Tiga bulan lamanya saya menjadi aneh seperti itu. Saya pun ingin tahu ada apa sebenarnya di sana? Akhirnya, tanggal 27 Desember 1986 saya sampai di Pertapaan Karmel tersebut. Hati saya diliputi oleh damai dan sukacita. Tempatnya sunyi dan di senja hari hanya ada bunyi jangkrik yang baru pertama kali saya dengar.

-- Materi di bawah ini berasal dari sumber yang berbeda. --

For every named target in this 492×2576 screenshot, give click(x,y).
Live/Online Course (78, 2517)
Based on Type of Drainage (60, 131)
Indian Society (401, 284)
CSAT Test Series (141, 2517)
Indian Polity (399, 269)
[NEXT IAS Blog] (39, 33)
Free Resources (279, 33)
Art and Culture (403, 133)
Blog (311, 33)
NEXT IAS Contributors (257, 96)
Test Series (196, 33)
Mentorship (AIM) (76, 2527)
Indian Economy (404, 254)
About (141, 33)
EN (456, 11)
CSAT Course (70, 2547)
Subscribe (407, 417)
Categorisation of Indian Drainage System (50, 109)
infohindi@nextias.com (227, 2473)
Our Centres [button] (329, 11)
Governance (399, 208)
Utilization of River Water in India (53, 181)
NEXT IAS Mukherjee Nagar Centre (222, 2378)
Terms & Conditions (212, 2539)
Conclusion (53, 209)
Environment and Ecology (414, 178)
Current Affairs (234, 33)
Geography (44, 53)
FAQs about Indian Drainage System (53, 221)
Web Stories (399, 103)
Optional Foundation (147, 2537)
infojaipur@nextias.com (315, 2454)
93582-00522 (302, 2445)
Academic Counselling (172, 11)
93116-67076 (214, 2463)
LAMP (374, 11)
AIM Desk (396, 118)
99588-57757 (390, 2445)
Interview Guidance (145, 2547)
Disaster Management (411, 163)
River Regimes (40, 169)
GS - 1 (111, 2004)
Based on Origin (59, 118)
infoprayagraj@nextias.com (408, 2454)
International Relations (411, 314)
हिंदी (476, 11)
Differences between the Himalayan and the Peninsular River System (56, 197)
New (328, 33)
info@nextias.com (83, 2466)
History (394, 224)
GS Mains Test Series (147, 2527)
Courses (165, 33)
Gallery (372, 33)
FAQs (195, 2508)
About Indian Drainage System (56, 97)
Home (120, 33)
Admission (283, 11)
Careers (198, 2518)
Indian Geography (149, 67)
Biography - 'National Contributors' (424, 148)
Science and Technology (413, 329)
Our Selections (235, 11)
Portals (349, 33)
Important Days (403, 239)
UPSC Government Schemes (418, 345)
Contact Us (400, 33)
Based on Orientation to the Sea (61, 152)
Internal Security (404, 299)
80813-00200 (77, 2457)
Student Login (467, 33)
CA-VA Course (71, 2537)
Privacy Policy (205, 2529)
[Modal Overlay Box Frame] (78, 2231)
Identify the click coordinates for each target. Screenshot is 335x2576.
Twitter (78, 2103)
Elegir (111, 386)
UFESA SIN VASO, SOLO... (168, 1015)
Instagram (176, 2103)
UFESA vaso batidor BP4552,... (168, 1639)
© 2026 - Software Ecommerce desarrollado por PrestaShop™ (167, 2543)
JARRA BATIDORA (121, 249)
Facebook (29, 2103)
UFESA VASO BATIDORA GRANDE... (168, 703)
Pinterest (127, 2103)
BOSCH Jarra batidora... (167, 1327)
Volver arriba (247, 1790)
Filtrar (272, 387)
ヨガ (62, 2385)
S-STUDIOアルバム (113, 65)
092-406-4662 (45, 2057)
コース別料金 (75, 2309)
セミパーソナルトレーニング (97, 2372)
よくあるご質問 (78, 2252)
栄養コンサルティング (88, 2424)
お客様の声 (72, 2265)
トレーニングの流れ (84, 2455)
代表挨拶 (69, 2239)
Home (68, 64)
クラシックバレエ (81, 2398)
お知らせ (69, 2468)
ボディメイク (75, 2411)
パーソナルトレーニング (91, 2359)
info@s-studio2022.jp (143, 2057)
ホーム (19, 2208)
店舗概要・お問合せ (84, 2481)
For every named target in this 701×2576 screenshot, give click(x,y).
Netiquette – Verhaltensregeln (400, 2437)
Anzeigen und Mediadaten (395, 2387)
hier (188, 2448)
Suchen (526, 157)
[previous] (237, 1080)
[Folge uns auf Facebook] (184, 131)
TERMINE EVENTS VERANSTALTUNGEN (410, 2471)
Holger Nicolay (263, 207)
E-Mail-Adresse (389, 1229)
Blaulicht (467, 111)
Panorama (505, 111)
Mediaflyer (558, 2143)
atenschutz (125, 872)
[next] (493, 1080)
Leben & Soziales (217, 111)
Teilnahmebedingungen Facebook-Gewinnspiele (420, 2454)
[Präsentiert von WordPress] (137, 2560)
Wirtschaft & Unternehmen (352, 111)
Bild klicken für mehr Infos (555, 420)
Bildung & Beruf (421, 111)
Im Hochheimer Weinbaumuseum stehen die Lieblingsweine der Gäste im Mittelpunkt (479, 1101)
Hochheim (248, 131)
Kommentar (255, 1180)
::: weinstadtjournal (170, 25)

Sekembalinya dari Pertapaan, saya belum juga mengerti maksud Tuhan. Selama sebulan, dalam renungan dan doa, barulah saya mengerti maksud Tuhan. Anehnya, hati saya begitu pasrah: “Tuhan, terjadilah kehendak-Mu.” Padahal, sebelumnya saya tidak mau hidup membiara, apalagi biara kontemplatif. Rencana saya adalah ikut aktif dalam kegiatan Paroki dan lingkungan saja sudah cukup. Ternyata Tuhan mempunyai rencana lain. “Rancangan-Ku bukanlah rancanganmu, dan jalanmu bukanlah jalan-Ku” (Yes 55:8).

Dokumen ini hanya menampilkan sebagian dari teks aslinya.